Temperature

Temperature is a sampling parameter that dictates the "creativity" or "predictability" of the AI's generated text. It is part of the sampling/createMessage request in MCP.

Effects on Output

→ Low Temperature (e.g., 0.1 - 0.3): Makes the model more deterministic and focused. It tends to choose the most likely next token, leading to consistent but potentially repetitive results. Ideal for coding and data extraction.
→ High Temperature (e.g., 0.7 - 1.0): Increases randomness and diversity. The model is more likely to choose less probable tokens, resulting in more creative or conversational output.

MCP Implementation

A server can suggest a temperature to the host:

json

{
  "method": "sampling/createMessage",
  "params": {
    "messages": [...],
    "temperature": 0.2
  }
}

The host application is responsible for passing this value to the underlying LLM engine.

Questions & Answers

What does "Temperature" control in an AI model's output?

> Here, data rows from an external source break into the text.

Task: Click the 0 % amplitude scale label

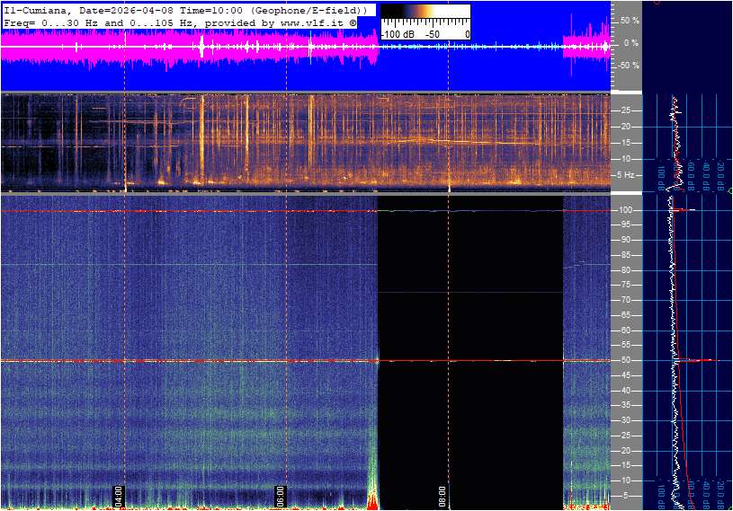Action: tap(632, 42)
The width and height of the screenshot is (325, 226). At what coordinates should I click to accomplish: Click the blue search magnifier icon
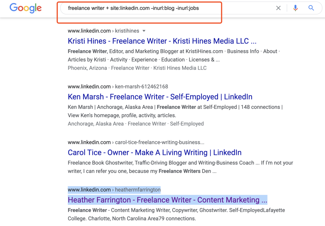tap(311, 8)

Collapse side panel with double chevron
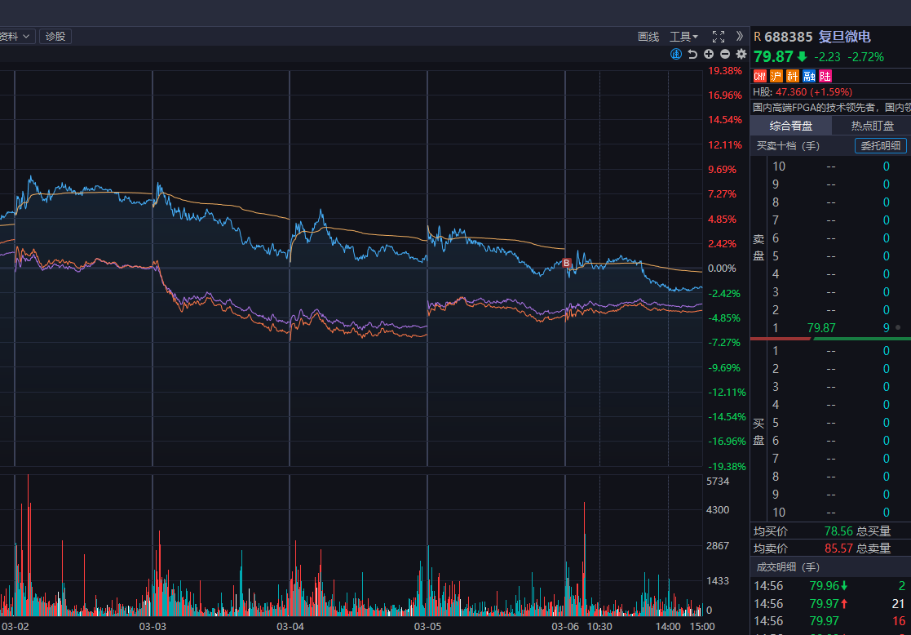tap(739, 36)
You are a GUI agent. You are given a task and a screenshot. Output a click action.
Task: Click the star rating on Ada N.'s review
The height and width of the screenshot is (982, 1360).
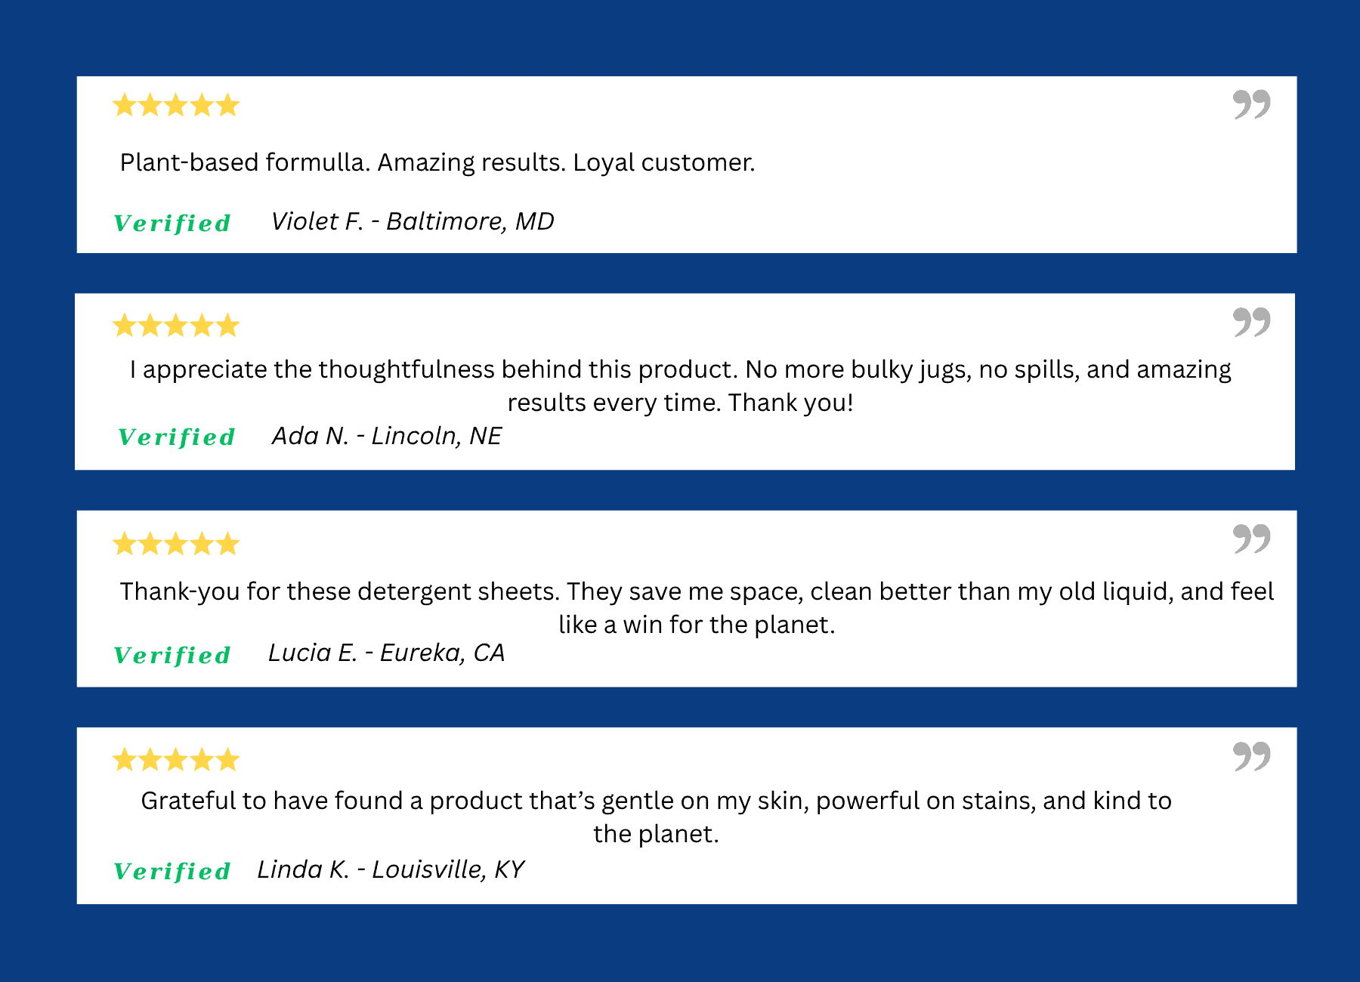point(176,326)
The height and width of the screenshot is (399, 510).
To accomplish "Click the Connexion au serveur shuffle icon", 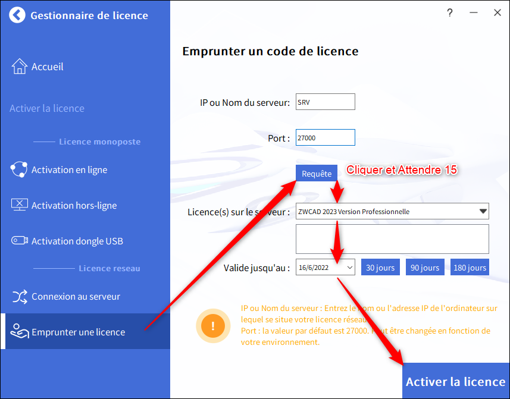I will [20, 296].
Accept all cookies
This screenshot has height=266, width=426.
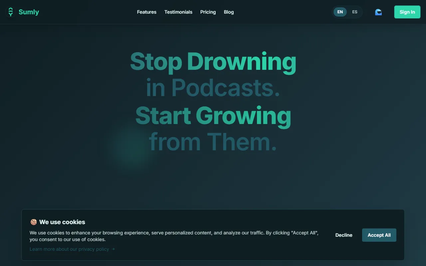(379, 235)
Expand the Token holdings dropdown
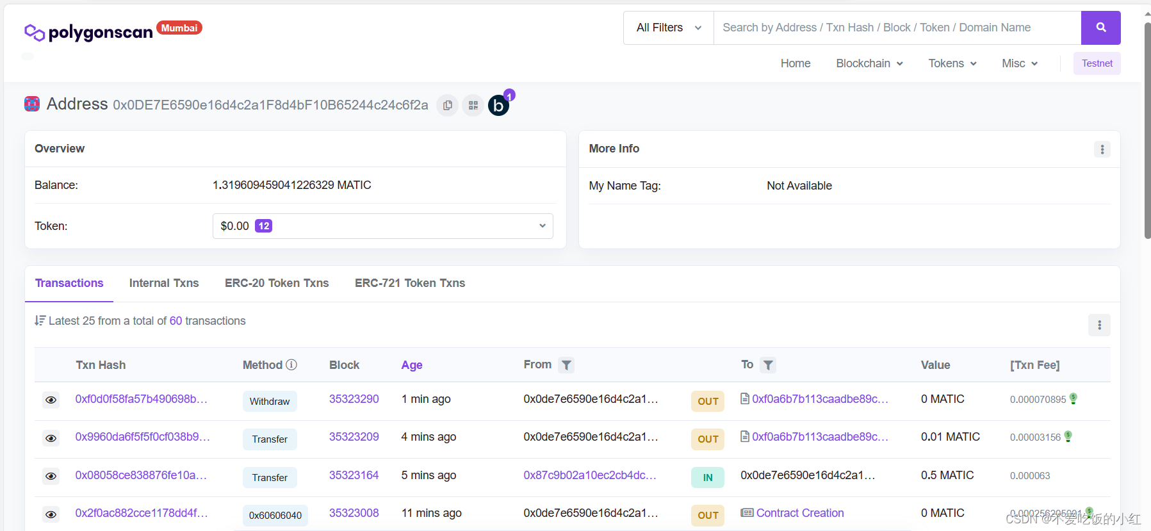The width and height of the screenshot is (1151, 531). (382, 226)
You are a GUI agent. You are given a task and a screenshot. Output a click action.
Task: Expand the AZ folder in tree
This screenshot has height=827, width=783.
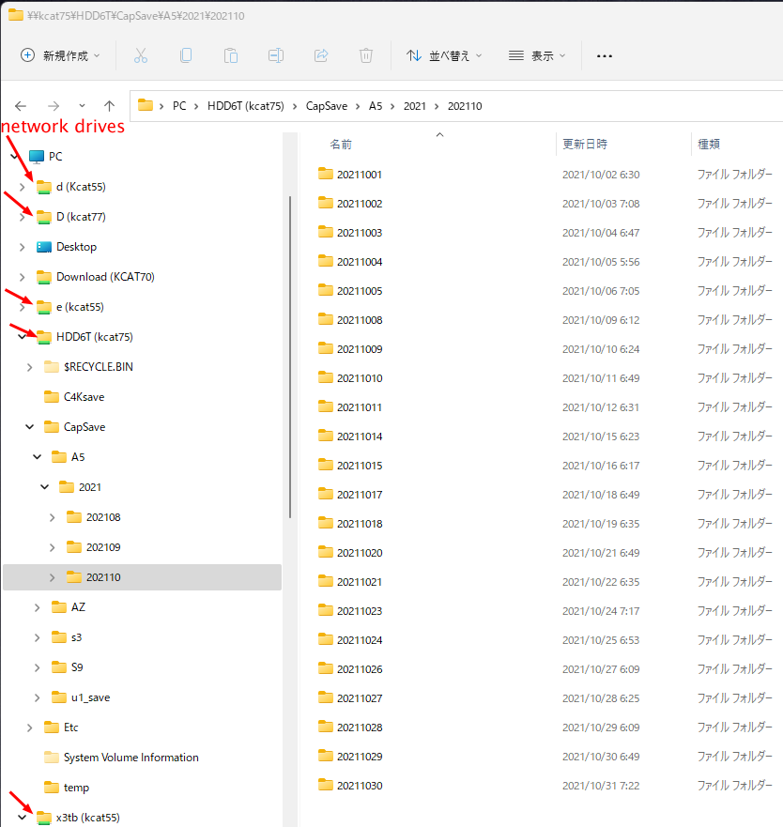coord(38,607)
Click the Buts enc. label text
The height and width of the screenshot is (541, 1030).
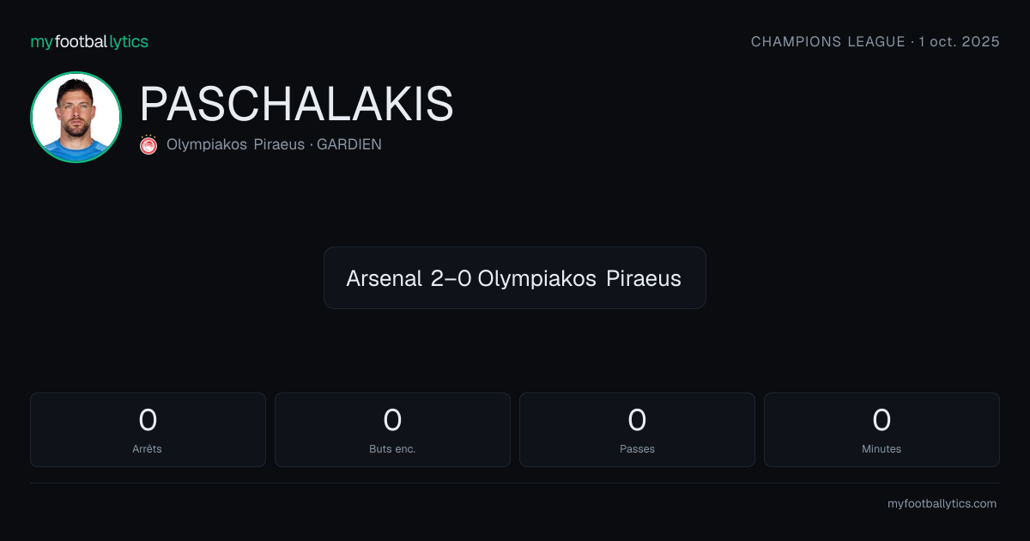(392, 449)
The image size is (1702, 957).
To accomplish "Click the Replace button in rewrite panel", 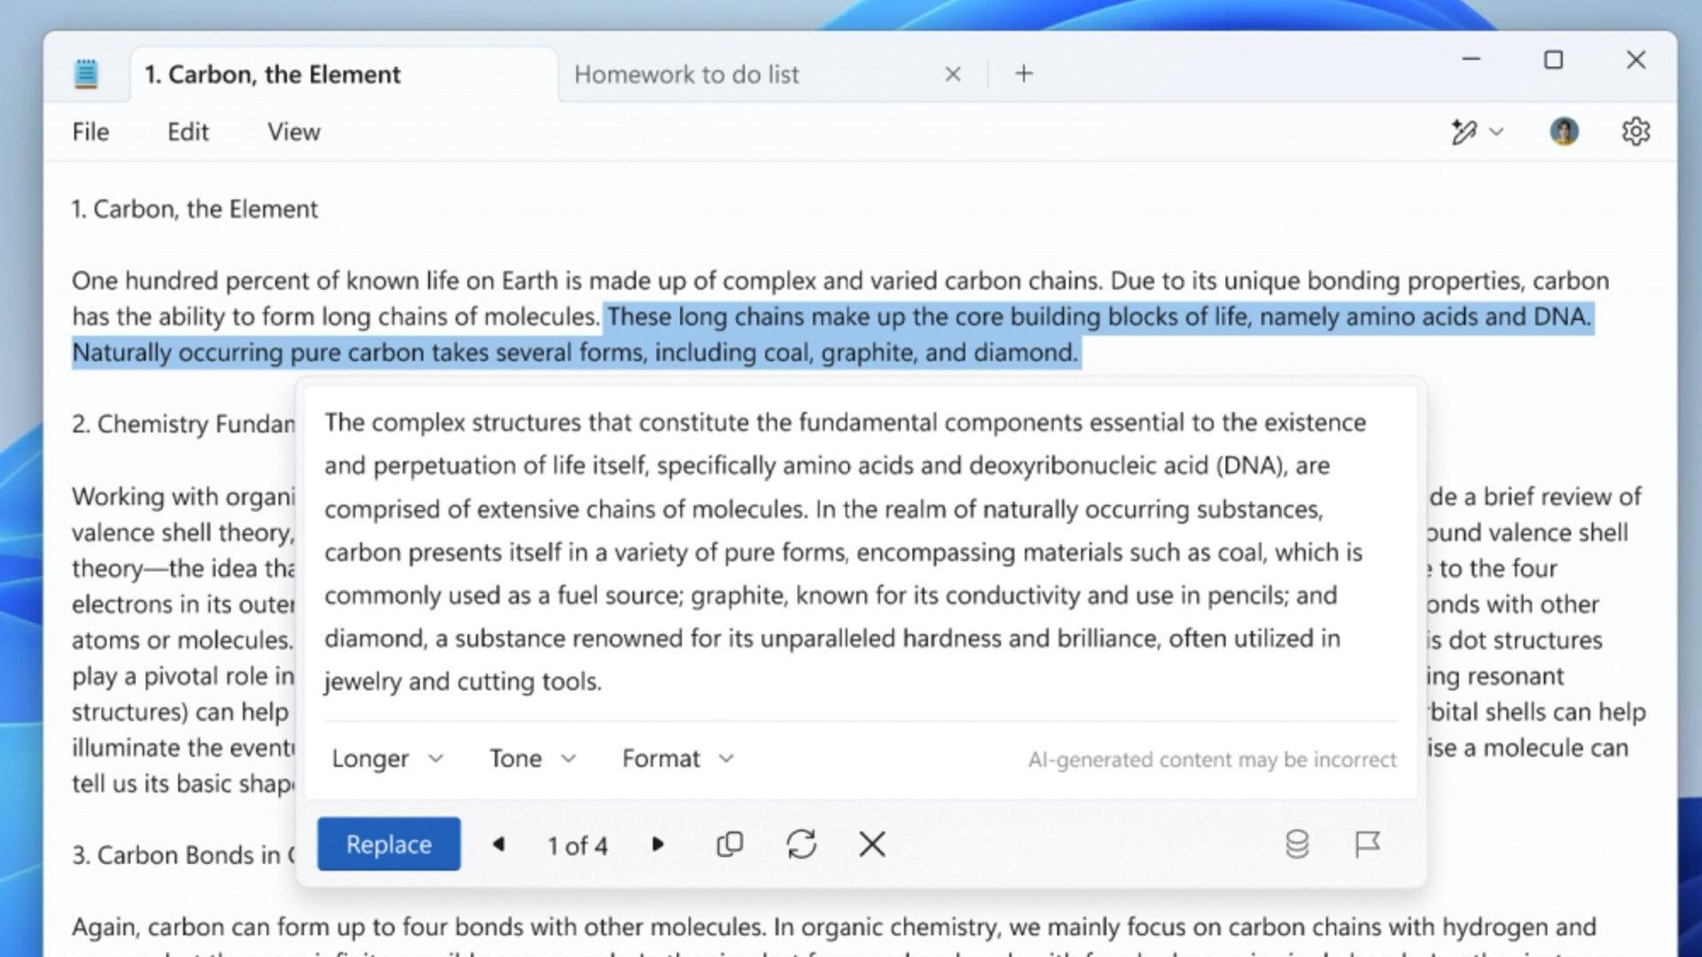I will (389, 844).
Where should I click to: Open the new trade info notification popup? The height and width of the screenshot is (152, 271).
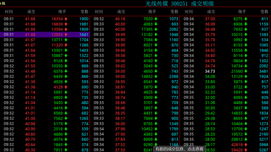click(179, 149)
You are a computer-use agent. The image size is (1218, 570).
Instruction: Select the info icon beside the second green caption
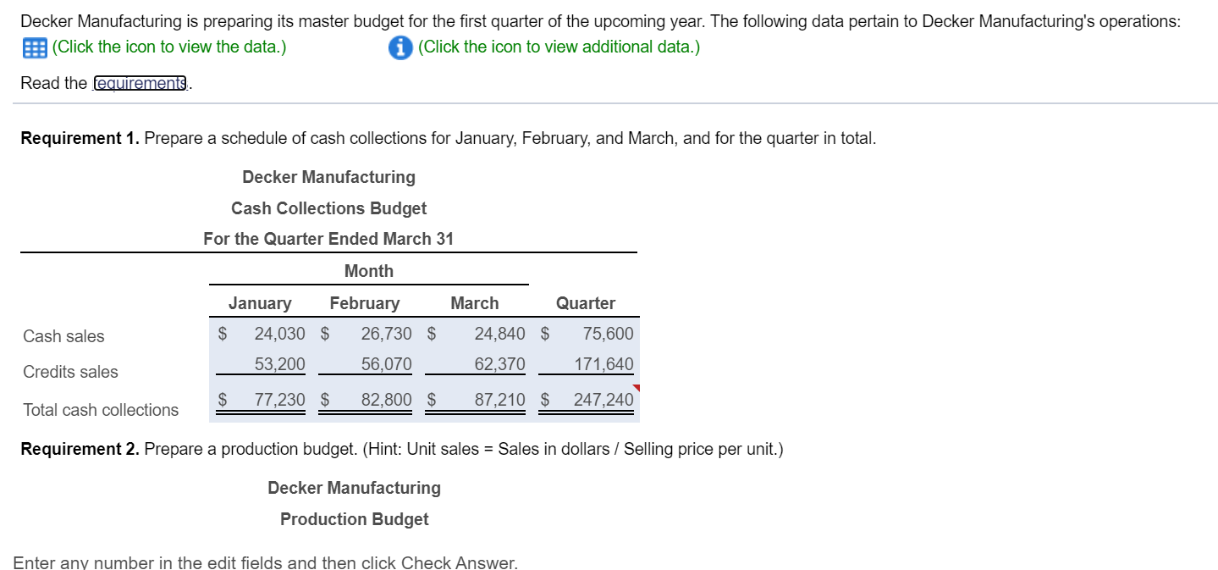(x=399, y=47)
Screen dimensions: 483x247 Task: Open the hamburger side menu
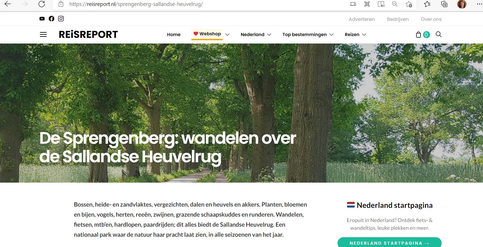click(x=43, y=35)
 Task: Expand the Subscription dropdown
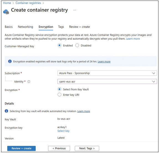[x=107, y=73]
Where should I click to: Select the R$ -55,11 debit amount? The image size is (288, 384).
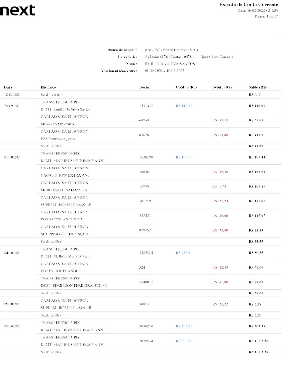click(x=220, y=120)
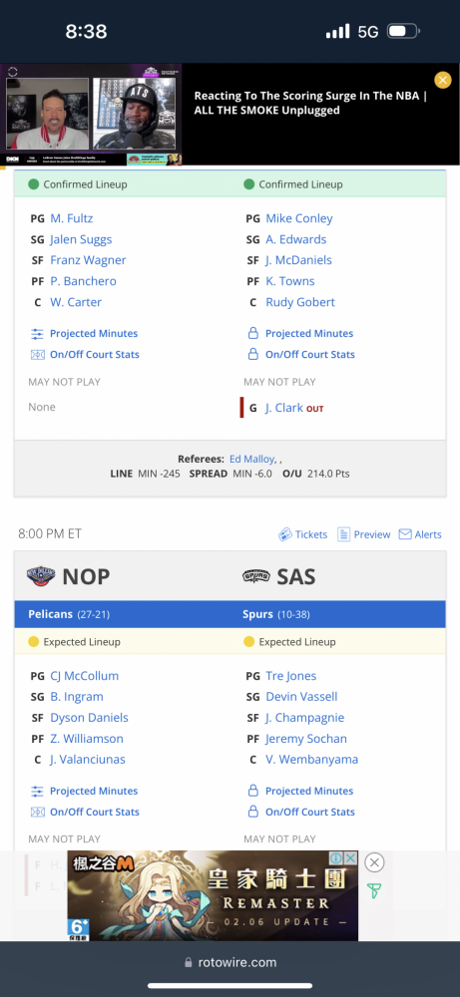The image size is (460, 997).
Task: Tap the Alerts envelope icon
Action: coord(405,534)
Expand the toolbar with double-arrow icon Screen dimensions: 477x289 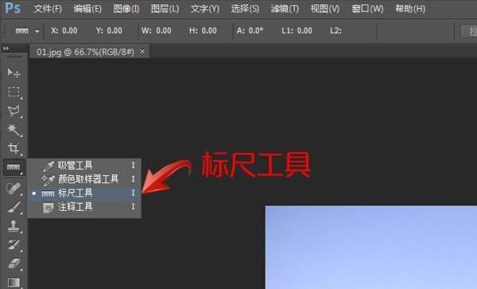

Temperature is a parameter that controls the randomness of text generation. A low temperature makes the model more deterministic and focused, while a high temperature increases creativity and diversity in the output.

In which scenarios should a low temperature (0.1 - 0.3) be used?

Low temperature is ideal for tasks requiring high precision and consistency, such as coding, data extraction, or answering technical questions where factual accuracy is more important than creative flair.

How does an MCP server influence the temperature of an AI's response?

A server can suggest a specific temperature to the host application within a sampling/createMessage request. However, the host's inference engine is ultimately responsible for applying this value during the model call.